The Great Depression led to many losing their jobs. These job losses significantly affected people's ability to put food on the table. While most families were forced to sell their homes and move into apartments, others were forced to move in together since the living standards were deteriorating as days went by. It was even complicated for people to divorce or separate (this was the period when the rate of separation and divorce reduced). Each person needed the other’s contribution, particularly when it came to paying the rent. As a result of ego, men who had already lost their jobs felt ashamed even to walk around town, and thus they were forced to stay at home. If it happened that all the wives and the children were working, the men felt that their status was being challenged. Even in this situation, the two categories mentioned above were forced to look for jobs. At some point, the women were even accused of taking the man’s place after getting a job. In the absence of steady income flow, it became much difficult for women to deal with matters concerning clothing, food and medical care (since at that time their main role was being housewives). Birthrates reduced as couples postponed conception until they could secure financial stability.

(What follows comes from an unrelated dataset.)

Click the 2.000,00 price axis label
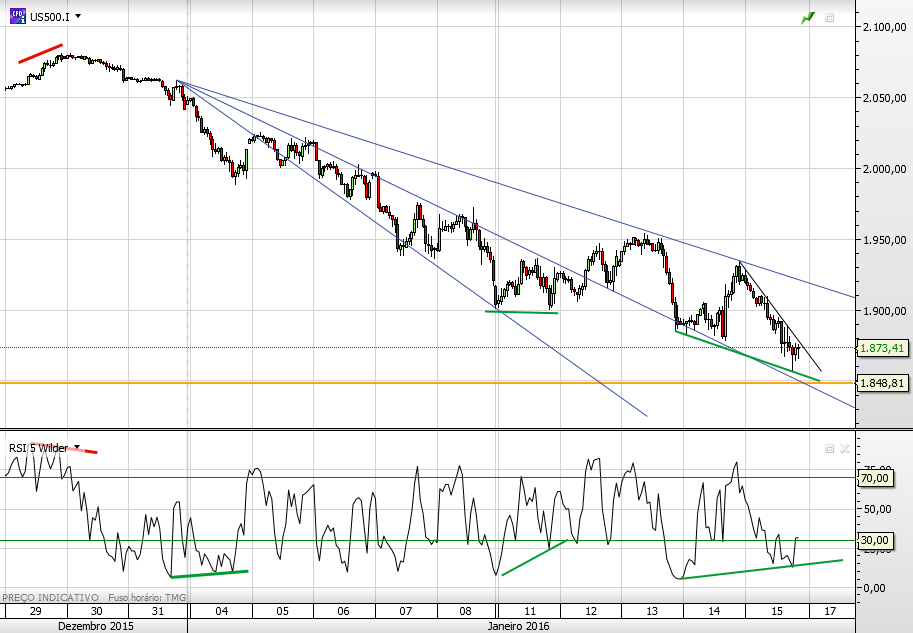Viewport: 913px width, 633px height. [x=884, y=169]
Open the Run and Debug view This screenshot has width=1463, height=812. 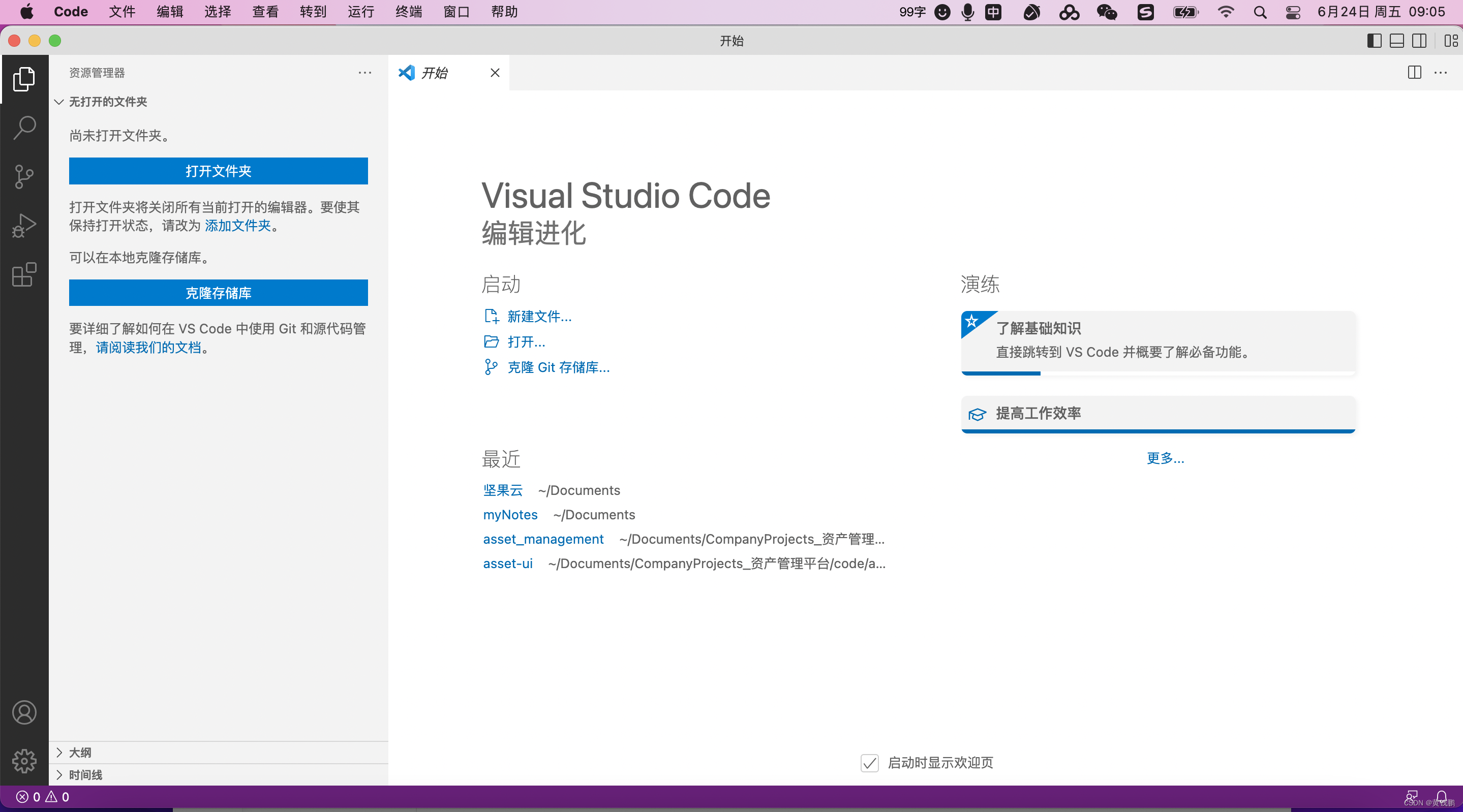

It was not easy to get jobs locally because the whole country had been adversely affected. Many people were all over looking for jobs. Many people could not afford luxurious commodities like cars, and therefore, very few vehicles were seen on the roads. Due to high maintenance costs, many vehicles were put on sale. The majority of teenagers were also highly impacted by the economic meltdown as they were the people who were seen on the roads up and down looking to get any kind of job.